Born in Costa Rica, he was 9 when his mother, Sandra, accepted a job with the Organization of American States, headquartered three blocks from the White House. His father, Sydney, an agricultural specialist, was hired by the University of Maryland.
Rodney and his older sister, Wendy, assimilated to their new home, a geographic and cultural world away from the Desamparados district outside of Costa Rica’s capital, San Jose. Though he had an Anglo-sounding name and honed his athletic skills in the United States, Wallace was, at the time of his international soccer coming of age, eligible to play for his homeland only. (Two years later, he became a U.S. citizen.)
“We are very grateful to be here and be American,” his father said, “but with soccer, we are Costa Rican.”
And so his son has balanced a kinship, proudly sporting Costa Rican colors while embracing American life.
“I am definitely Costa Rican, the way I feel, my blood, my upbringing, my parents,” he said. “At the same time, I’ve spent so many years here, I’ve grown up here and associate with so many things in this country. I don’t see that as anything wrong. This country has given me a lot of opportunities. I am grateful for it.
“The good thing about me is I can adapt to both worlds. It’s helped me. I am able to switch on and switch off, stay involved with the way of life in America and things going on in Costa Rica. Being diversified helped me in growing up.”
A regular selection and occasional starting winger for Costa Rica, Wallace was among 23 players named to a World Cup squad that, four years after a heroic run to the quarterfinals in Brazil, faces long odds of escaping a group headlined by Brazil and Switzerland. He will report to training camp this week.
Wallace had made his debut for the Ticos in 2011, scoring against, of all opponents, the United States in a 1-0 friendly in Carson, Calif.
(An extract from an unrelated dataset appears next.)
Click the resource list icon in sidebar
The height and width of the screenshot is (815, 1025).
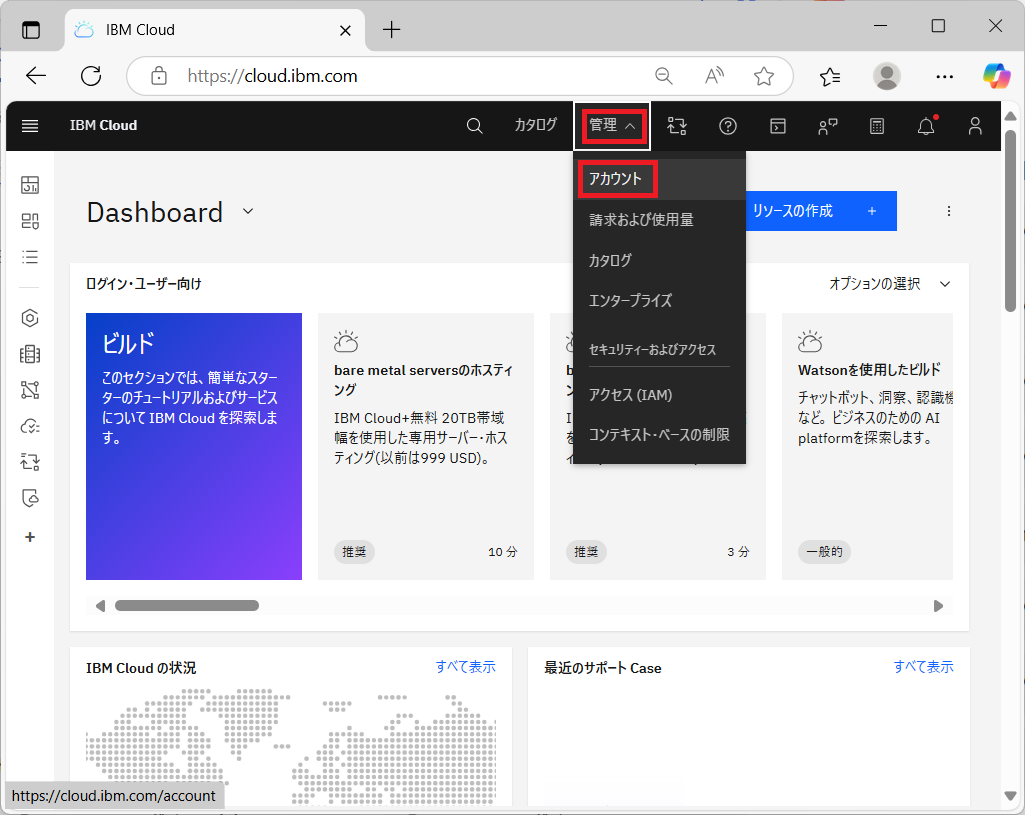[29, 257]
An anterior cruciate ligament injury in late 2013 ended his hopes of making the World Cup team the following summer.
“I always had that dream, especially as a kid growing up in Costa Rica,” he said. “You look up to the players and watch them on the biggest stage; you want to be like them.”
And to be like his cousin, Harold Wallace, a defender on Costa Rica’s 2002 and 2006 World Cup squads, who made 101 international appearances over 14 years.
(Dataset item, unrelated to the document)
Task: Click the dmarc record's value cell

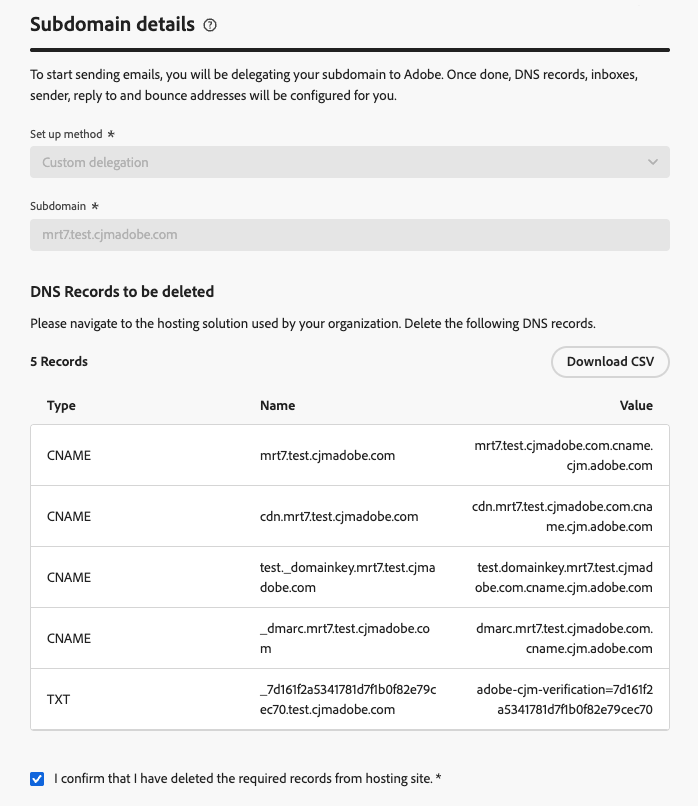Action: (x=565, y=639)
Sydney would take Rodney to league matches involving Harold’s long-standing club, Alajuelense. The family supported a Central Valley rival, Herediano.
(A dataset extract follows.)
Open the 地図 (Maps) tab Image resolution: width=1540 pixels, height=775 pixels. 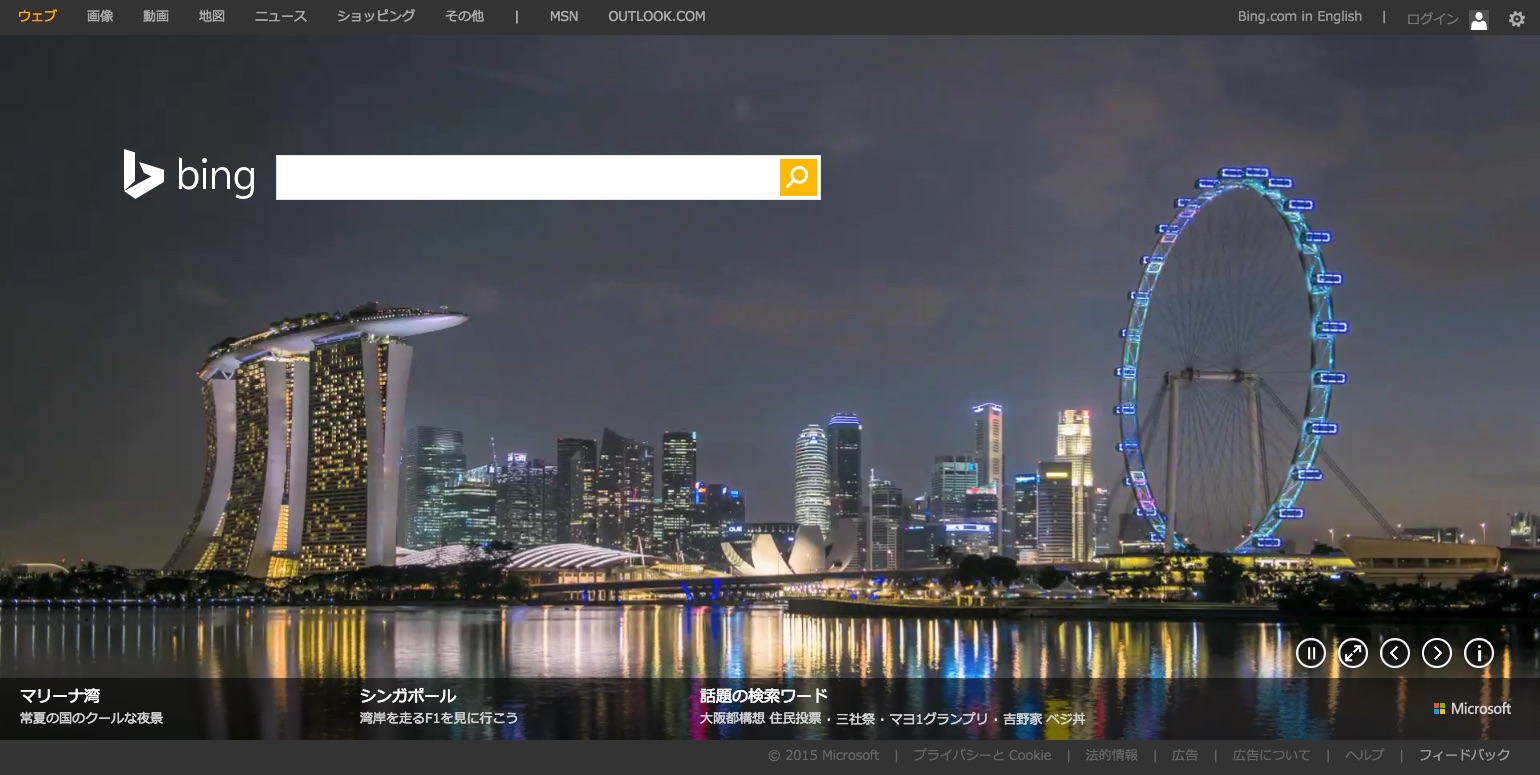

Rodney had just joined Alajuelense’s youth setup when the family decided to move to the United States.
“At the beginning, everyone was concerned about leaving friends and school behind,” Sandra said. “So I tried to find something they really liked.”
She saw an ad in the Montgomery Gazette and emailed Arnold Tarzy at the Potomac soccer club.
One problem: Rodney had given away his cleats before the move. So he wore tennis shoes, then scored three goals, all on headers.
Wallace starred for the Potomac Cougars for seven years. “He had an instinct and technical ability,” Tarzy said, “that was advanced beyond his years.”
In his senior season at Bullis, a Potomac prep school, Wallace recorded 21 goals and seven assists. Next: College Park. In 2008, Maryland won the national title with a squad that also included future U.S. World Cup starters Graham Zusi and Omar Gonzalez.
This time around, Wallace is going to soccer’s spectacle while Zusi, Gonzalez and former Portland teammate Darlington Nagbe, a U.S. midfielder, are staying home.
“You always root for your boys,” Wallace said. “There are some things bigger than the game — those connections and friendships. When the U.S. didn’t make it, I spoke to Nagbe. I knew what it meant to him.”
And what going to the World Cup has meant to Wallace.
“I had this little recording toy when I first moved to the States,” he said. “I recorded myself eventually wanting to make the Costa Rican national team. I had forgotten about it, then found it a few years ago. I put the batteries back in because I knew what I had said. It was a cool moment because I knew at that time where I wanted to be. Now, I am living it.”